● **WORK REQUIRED**
List every line in the entries below that contains the word "Choose".
=======
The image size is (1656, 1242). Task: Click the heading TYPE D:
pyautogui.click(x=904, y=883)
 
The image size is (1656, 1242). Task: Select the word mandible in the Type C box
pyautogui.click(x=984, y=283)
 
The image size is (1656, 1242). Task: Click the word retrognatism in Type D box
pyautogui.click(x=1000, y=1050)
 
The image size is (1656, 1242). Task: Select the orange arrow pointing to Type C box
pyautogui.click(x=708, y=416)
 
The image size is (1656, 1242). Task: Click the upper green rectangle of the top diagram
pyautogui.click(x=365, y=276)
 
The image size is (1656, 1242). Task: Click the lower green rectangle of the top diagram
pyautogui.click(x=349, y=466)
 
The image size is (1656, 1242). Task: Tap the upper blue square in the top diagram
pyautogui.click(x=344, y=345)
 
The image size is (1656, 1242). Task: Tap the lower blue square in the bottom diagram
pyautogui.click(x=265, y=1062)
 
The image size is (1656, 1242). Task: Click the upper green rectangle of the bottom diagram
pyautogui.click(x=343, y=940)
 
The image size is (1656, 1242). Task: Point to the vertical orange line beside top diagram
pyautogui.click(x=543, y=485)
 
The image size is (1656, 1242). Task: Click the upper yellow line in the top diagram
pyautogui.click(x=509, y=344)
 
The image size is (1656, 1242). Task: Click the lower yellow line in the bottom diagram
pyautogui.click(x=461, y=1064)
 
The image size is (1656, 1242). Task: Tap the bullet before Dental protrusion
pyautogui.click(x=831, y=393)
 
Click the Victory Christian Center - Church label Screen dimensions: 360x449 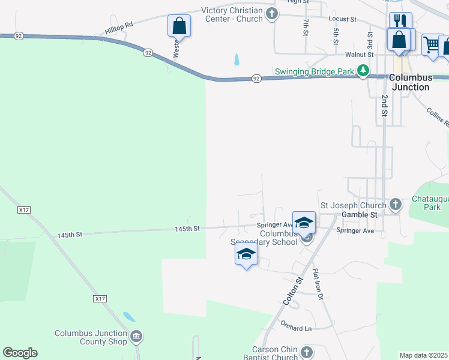pyautogui.click(x=232, y=15)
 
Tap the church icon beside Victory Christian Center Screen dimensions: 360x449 pyautogui.click(x=272, y=14)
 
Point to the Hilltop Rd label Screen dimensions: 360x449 pyautogui.click(x=118, y=26)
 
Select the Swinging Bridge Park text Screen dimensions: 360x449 pyautogui.click(x=315, y=71)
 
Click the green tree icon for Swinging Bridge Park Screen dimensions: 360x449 pyautogui.click(x=363, y=71)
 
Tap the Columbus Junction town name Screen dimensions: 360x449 pyautogui.click(x=410, y=82)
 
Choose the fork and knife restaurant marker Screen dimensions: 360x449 pyautogui.click(x=400, y=22)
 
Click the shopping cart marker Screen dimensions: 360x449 pyautogui.click(x=432, y=44)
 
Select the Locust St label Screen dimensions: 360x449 pyautogui.click(x=343, y=19)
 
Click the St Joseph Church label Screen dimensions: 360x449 pyautogui.click(x=353, y=205)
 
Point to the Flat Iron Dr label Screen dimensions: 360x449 pyautogui.click(x=318, y=284)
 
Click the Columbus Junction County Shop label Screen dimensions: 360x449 pyautogui.click(x=91, y=337)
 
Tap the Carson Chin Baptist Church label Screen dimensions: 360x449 pyautogui.click(x=268, y=353)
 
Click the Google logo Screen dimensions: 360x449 pyautogui.click(x=20, y=353)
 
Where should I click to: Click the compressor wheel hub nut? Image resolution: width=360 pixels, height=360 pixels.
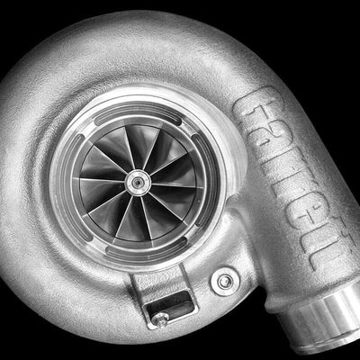[138, 183]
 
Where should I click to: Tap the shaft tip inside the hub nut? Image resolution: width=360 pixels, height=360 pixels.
[138, 182]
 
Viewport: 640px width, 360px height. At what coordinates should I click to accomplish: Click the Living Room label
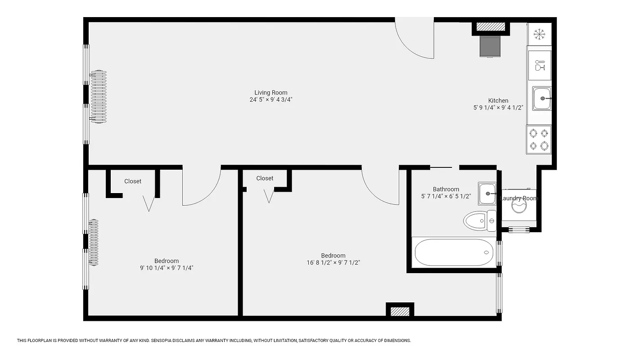[x=270, y=93]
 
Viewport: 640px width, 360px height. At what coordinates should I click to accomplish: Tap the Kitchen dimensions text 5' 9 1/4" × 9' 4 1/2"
[x=498, y=108]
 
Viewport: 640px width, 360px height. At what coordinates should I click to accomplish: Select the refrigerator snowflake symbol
[x=539, y=34]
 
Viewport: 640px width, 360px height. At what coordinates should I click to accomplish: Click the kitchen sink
[x=542, y=99]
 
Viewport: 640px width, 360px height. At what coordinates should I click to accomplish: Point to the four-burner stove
[x=539, y=140]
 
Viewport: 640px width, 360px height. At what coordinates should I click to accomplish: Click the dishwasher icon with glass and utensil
[x=539, y=65]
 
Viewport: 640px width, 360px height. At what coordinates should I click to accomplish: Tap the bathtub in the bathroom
[x=454, y=252]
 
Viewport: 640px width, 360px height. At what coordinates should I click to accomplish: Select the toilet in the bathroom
[x=480, y=221]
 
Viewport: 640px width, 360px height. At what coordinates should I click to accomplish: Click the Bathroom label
[x=446, y=189]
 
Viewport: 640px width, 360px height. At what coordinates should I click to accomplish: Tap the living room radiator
[x=98, y=97]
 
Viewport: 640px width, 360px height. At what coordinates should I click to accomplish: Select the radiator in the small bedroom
[x=94, y=242]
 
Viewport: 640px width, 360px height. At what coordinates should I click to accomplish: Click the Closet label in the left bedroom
[x=133, y=181]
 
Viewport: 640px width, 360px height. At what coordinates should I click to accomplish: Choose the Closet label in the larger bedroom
[x=265, y=178]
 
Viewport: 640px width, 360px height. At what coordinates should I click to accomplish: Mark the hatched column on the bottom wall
[x=400, y=311]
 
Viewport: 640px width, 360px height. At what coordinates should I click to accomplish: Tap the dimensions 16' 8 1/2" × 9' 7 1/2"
[x=333, y=262]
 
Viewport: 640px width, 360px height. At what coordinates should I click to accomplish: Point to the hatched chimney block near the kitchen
[x=491, y=27]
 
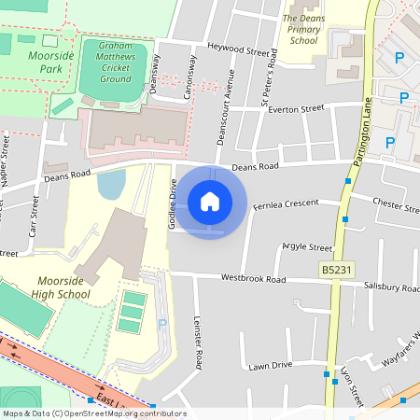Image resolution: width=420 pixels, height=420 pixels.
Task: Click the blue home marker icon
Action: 210,201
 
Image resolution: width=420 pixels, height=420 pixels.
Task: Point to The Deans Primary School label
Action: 304,29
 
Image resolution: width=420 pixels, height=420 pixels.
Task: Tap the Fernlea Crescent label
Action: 287,203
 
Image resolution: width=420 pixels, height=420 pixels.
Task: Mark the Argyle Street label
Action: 307,248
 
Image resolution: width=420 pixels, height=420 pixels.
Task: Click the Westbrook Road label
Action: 253,278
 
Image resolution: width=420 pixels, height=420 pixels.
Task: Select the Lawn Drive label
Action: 271,365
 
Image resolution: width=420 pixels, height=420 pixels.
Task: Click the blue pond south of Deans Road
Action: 110,184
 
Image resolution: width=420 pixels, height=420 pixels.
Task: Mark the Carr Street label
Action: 35,214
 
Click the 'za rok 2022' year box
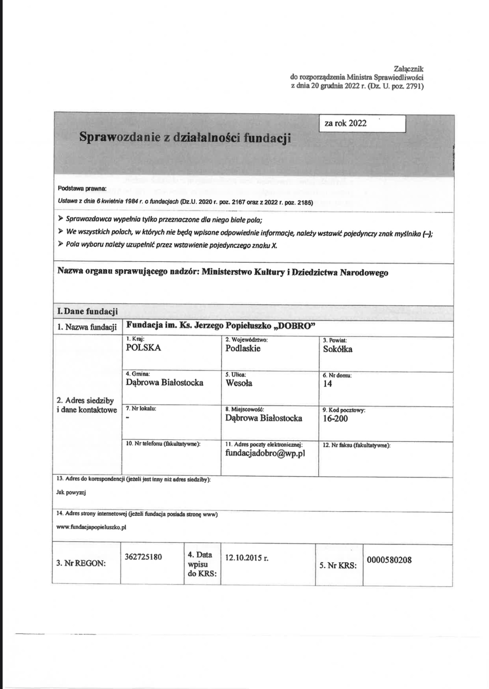point(362,124)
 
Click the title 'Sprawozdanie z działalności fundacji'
point(185,137)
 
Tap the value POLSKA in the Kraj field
point(143,348)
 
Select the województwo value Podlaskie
point(243,349)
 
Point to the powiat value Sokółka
point(337,349)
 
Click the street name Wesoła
point(239,383)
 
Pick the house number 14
point(327,384)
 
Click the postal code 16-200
point(335,419)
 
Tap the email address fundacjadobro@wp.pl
point(265,453)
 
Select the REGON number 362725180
point(143,557)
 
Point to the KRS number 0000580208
point(389,560)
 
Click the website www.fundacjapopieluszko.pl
point(91,527)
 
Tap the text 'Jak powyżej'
point(71,493)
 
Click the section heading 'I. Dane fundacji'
point(87,311)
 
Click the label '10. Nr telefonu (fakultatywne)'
point(163,444)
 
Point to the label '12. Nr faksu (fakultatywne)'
point(356,445)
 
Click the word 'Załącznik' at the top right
point(409,69)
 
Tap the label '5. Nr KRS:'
point(338,565)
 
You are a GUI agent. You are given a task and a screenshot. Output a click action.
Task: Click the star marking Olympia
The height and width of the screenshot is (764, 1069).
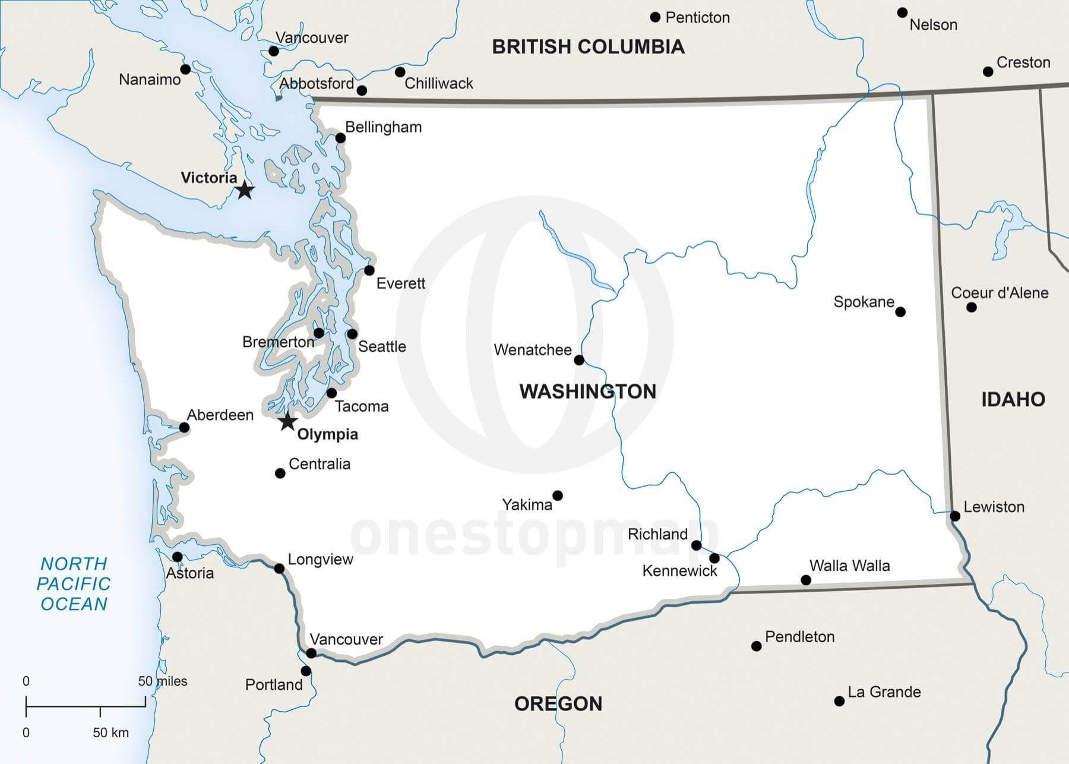[x=288, y=421]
=======
● **ANSWER**
Choose the fork and knife restaurant marker Screen dimensions: 360x449 pyautogui.click(x=400, y=22)
Viewport: 640px width, 360px height. At what coordinates should I click to accomplish: Choose the Closet label in the larger bedroom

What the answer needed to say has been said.